Persistent Memory in Claude with Postgres and MCP
A user connects Claude to a Postgres database via MCP so it remembers context across sessions. A pragmatic solution to a real limitation.
One of the most frequent friction points when working with Claude continuously is the absence of memory between sessions. Each conversation starts from scratch: no history of decisions, no previous preferences, no accumulated context. It's a known design limitation, not a bug, but in real workflows it means losing time reconstructing context manually.
That's exactly the friction that an article published this week on MakeUseOf decides to tackle head-on. The piece describes how to connect Claude to a Postgres database so the model can read and write persistent information across sessions. The result: Claude remembers projects, preferences, and relevant data without the user having to repeat them each time.
How the integration works
The architecture described follows the standard MCP pattern. An MCP server is configured that acts as a bridge between Claude and the Postgres database. From `claude_desktop_config.json` or from Claude Code, you declare the server, and from that point on Claude can invoke tools like `query`, `insert`, or `update` on user-defined tables.
The data schema proposed in the article is deliberately simple: a table of key facts (`memories`) with fields for content, date, and optional tags. Claude decides when to write to it (at the end of a relevant session, for example) and when to query it at the start of a new conversation.
There's no magic here. It's a combination of MCP, an accessible Postgres server, and a system prompt that instructs Claude on when to use those tools. What's interesting is that it works with any Postgres instance: local, on a VPS, or on managed services like Supabase or Neon.

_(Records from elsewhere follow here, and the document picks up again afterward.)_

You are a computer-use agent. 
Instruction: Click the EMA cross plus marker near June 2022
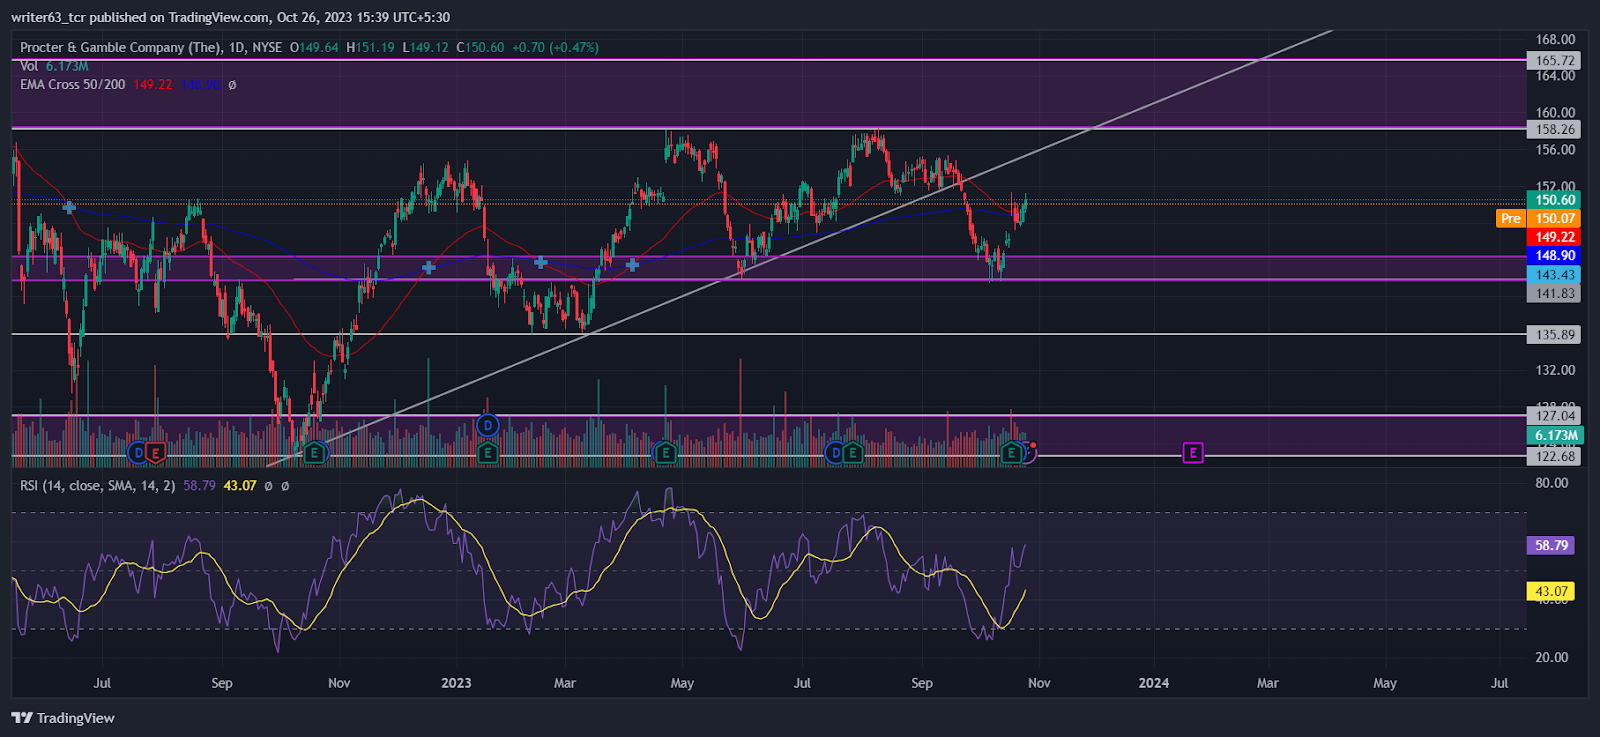(69, 207)
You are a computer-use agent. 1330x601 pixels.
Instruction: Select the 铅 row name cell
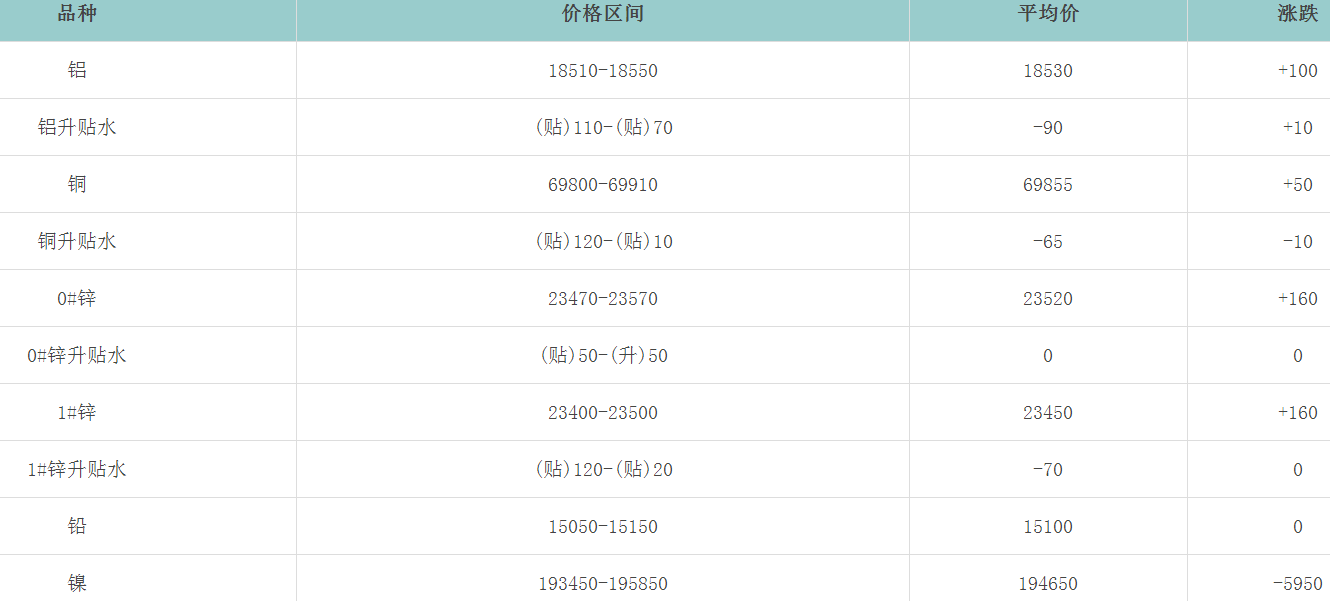[x=77, y=526]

Why it matters and who it's for
This solution is especially useful for those who use Claude as a continuous work assistant: developers maintaining long-term projects, writers with their own styles and glossaries, or any workflow where accumulated context has real value.
Claude Code Skills allow you to package reusable instructions, but they don't persist structured data across sessions by design. Repository `CLAUDE.md` files cover part of the problem (project context), but aren't suitable for dynamic data that changes session to session. Postgres fills that gap naturally.
There's also a control advantage: the user owns the data, can inspect it, edit it, or delete it without relying on any proprietary layer. In corporate environments or with sensitive data, that's far from a minor detail.
Limitations worth keeping in mind
The solution has its rough edges. Claude doesn't have perfect judgment about what deserves saving; without clear instructions in the system prompt, it can overwrite useful data or ignore relevant information. There's also no native deduplication mechanism: if the same fact gets saved multiple times with slight variations, the table grows with noise.
On the other hand, the MCP server needs to be active and accessible when Claude is launched. On desktop this is trivial; in remote setups or on shared machines, it requires a bit more infrastructure.
None of this invalidates the approach. These are solvable implementation problems, not fundamental design limitations.
The broader context
This class of integrations (Claude as an MCP client over real databases) has been gaining traction in the community for several months. What once required complex orchestration frameworks is now solved with a lightweight MCP server and standard configuration. Discussion on Hacker News hasn't generated much comment volume yet, but the original article touches on a genuine pain point that many users have faced quietly.
At ClaudeWave we've observed for some time that the most adopted persistence solutions aren't the most sophisticated ones, but the most transparent. A Postgres table you can open with any SQL client has few surprises. As a starting point to solve the memory problem in Claude, it's a reasonable entry point.